Indeed, we can add, if the tort is not sensibly circumscribed in the context of present day commerce, it could end up raising business costs by necessitating increased insurance coverage and premiums and, perhaps, even stultifying trade flow.

Although that statement was made in a slightly different context, the caution against unthinking application of these ancient remedies is clear. The Court of Appeal has also stated at [69], citing with approval the decision of Clayton v Le Roy [1911] 2 KB 1031 at 1052: “The mere retention of another’s property on its own is not conversion, unless the defendant has shown an intention to keep the thing in defiance of the true owner.”

24     Mr Hanam laid emphasis on the fact that the respondent initially claimed ownership of the File Server, (see [8] above), but abandoned that unmeritorious claim later. However, the very paragraph he relies upon goes on to state that the respondent was going to return the server as a gesture of goodwill. There was therefore no expression of any intention to keep the File Server.

25     In my judgment, on the facts of this case, the 28 August e-mail itself was not an “unjustified refusal” or an expression of an intention inconsistent with the appellants’ ownership of the File Server because, as the respondent’s solicitors indicated, having agreed to allow the appellants to collect the File Server and the issue of responsibility for possible damage arising as it did, it was no more than a suggestion that the collection date be postponed pending resolution of this issue of possible damage. It is important to remember that the second appellant helped the respondent set up and start their company and used the File Server for this purpose. It was being used by the second appellant during her employment with the respondent. This is clear from the respondent’s solicitor’s facsimile of 28 August 2012 where it is stated: “Our client has no knowledge of the state or condition the server was in from the time your client was in the company to date” (see [8] above).

26     However, the sending of the e-mail at 8.21 pm, after office hours and the night before the agreed date for collection, calling off the collection of the File Server the next morning, was not reasonable and for which responsibility for the abortive costs of collection must follow.

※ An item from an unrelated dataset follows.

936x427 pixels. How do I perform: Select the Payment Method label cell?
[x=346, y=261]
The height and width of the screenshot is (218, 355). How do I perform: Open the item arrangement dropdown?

27     I find that when the respondent turned away the appellants’ contractor and workmen the next day, 29 August 2012, it was pursuant to the suggestion that the collection be postponed pending resolution of the issue of possible damage to the File Server, and therefore not an unjustified refusal in the circumstances. This is because on more than one occasion the appellants themselves appeared in no hurry to take delivery of their File Server.

28     However, it was, in my judgment, reasonable for the respondent or their solicitors to respond within, at the most, three days, with some proposal to resolve the issue. Once that period passed, their holding on to the File Server was no longer justified. Their conduct crossed the line in that after a reasonable period, which in my judgment would be 3 days on the facts of this case, the respondent’s lack of response on the handing over of the File Server may be said to have unjustifiably imposed a condition that the appellants agree with the respondent on the issue of responsibility for damage, if any, caused to the File Server before the File Server could be returned. The respondent is liable for conversion for unlawful detention of the File Server for that short period of 6 days between 2 to 7 September 2012. However, I take the view that this was a very technical commission of the tort, especially as the respondent made clear in its solicitor’s facsimile of 7 September 2012 that the appellants could collect the File Server at any time convenient to both parties and sent two further facsimiles thereafter putting forward the same offer.

Damages for Conversion

29     Mr Hanam submits that the respondent is liable for unlawful detention of the File Server from 29 August 2012 to 7 September 2012. However, the Originating Summons states the commencement date as 30 August 2012 (see below), and the appellants are bound by that date as no application has been made to amend the same. As noted above, I am of the view that in the circumstances of this case, the first 3 days, (30 August to 1 September 2012), was a reasonable period to put forward a procedure or protocol to try and resolve the handover in relation to possible damage caused to the File Server. The question then arises as to whether, as Mr Hanam submits, the appellants are entitled to substantial damages given that the respondent had dismantled the File Server prior to 29 August 2012, put the File Server to one side ready for collection and never sought to make commercial use of the File Server.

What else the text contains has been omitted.